* [SUPPLIED RECORDS]:
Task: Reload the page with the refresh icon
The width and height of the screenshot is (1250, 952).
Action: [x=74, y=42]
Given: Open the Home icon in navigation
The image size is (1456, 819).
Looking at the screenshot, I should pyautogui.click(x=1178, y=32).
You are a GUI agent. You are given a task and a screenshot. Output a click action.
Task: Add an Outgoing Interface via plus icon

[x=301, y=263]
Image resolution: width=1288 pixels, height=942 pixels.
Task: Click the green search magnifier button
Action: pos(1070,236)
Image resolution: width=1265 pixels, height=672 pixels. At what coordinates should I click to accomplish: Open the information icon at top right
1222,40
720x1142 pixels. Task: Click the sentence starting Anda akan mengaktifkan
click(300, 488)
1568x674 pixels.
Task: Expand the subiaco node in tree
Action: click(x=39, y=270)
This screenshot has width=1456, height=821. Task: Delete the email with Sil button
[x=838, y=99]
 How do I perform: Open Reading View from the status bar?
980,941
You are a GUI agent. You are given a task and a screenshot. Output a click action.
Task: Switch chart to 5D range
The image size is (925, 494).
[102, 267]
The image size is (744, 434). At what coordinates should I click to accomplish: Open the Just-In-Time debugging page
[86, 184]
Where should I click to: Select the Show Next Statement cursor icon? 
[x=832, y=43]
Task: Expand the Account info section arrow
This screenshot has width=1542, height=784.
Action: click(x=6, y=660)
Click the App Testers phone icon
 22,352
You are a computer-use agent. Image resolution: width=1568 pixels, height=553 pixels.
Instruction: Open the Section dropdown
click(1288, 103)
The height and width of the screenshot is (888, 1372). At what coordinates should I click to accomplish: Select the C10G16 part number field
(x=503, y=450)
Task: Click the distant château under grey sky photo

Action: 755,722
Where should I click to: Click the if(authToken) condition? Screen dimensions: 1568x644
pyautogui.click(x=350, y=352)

* [DESCRIPTION OF THE TASK]: Write out again the part of the listing that opens with the line containing "The height and" and runs through the end of the listing, keeping the requests as they are. Multiply every click coordinate in the answers by 0.85 and round to whole numbers, with halves rounded up.

* [SOLUTION TO THE EXERCISE]:
The height and width of the screenshot is (888, 1372). At what coordinates should I click to accomplish: Select the C10G16 part number field
(x=428, y=383)
Task: Click the distant château under grey sky photo

Action: 642,614
Where should I click to: Click the if(authToken) condition? Screen dimensions: 1568x644
pyautogui.click(x=298, y=299)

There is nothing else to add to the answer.